WORK TO COMPLETE> The answer must be a single number: how many lines in the entries below contain the word "computer".

Source data>

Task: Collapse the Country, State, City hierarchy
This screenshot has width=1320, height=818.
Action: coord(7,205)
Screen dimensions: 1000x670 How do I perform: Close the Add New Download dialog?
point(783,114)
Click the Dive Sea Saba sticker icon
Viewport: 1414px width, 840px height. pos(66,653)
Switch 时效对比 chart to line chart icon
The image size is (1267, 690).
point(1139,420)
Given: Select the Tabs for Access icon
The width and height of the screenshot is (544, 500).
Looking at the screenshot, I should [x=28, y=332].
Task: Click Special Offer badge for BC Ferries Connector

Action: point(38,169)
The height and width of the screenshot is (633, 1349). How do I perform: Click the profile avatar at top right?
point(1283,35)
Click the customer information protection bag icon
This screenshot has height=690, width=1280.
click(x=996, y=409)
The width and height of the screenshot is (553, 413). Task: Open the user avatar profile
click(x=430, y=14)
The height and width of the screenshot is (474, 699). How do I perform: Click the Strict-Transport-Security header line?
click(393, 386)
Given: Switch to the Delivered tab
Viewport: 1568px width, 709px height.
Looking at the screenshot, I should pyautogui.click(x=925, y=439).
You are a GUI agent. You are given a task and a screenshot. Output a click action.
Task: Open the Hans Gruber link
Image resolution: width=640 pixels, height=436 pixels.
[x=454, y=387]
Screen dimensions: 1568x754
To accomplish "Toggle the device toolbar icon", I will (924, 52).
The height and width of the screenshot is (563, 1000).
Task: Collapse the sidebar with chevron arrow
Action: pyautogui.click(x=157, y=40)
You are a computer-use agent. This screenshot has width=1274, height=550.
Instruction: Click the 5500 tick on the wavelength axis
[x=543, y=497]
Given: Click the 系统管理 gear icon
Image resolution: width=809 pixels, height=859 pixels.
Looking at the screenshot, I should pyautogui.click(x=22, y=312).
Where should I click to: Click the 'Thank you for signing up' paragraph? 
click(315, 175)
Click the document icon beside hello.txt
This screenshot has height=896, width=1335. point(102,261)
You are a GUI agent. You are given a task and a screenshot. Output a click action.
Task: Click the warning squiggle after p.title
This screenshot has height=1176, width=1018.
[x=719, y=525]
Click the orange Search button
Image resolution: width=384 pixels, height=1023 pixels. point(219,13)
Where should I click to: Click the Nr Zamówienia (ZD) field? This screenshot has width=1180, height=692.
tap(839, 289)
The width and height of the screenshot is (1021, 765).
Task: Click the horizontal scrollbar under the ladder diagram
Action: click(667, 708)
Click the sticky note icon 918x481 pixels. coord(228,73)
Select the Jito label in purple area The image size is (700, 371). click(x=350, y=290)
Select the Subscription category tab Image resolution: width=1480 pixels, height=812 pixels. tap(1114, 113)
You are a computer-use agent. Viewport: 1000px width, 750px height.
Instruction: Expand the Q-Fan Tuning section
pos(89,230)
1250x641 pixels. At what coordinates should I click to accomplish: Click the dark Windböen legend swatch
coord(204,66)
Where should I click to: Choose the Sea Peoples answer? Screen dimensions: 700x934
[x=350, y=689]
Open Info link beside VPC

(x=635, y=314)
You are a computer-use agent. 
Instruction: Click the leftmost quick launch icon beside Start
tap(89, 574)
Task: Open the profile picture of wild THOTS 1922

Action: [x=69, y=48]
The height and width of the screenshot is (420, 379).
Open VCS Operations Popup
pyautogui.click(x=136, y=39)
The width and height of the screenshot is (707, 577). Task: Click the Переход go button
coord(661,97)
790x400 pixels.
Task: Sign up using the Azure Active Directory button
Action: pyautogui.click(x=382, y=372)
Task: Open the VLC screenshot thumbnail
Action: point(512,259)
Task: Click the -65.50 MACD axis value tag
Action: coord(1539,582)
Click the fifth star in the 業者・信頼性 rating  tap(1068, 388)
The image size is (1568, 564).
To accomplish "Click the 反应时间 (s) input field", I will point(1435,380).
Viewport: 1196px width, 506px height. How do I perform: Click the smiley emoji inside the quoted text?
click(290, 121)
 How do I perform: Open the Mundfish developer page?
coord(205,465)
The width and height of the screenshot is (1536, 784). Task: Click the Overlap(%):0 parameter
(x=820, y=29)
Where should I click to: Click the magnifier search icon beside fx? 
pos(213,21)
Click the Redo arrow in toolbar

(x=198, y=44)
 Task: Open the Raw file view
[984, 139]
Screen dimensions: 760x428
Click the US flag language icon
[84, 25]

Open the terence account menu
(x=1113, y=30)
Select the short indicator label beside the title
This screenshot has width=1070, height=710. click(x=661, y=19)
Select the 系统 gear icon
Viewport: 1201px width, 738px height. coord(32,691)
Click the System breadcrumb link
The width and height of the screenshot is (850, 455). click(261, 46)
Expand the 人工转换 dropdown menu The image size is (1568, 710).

PROBLEM SOLUTION> 3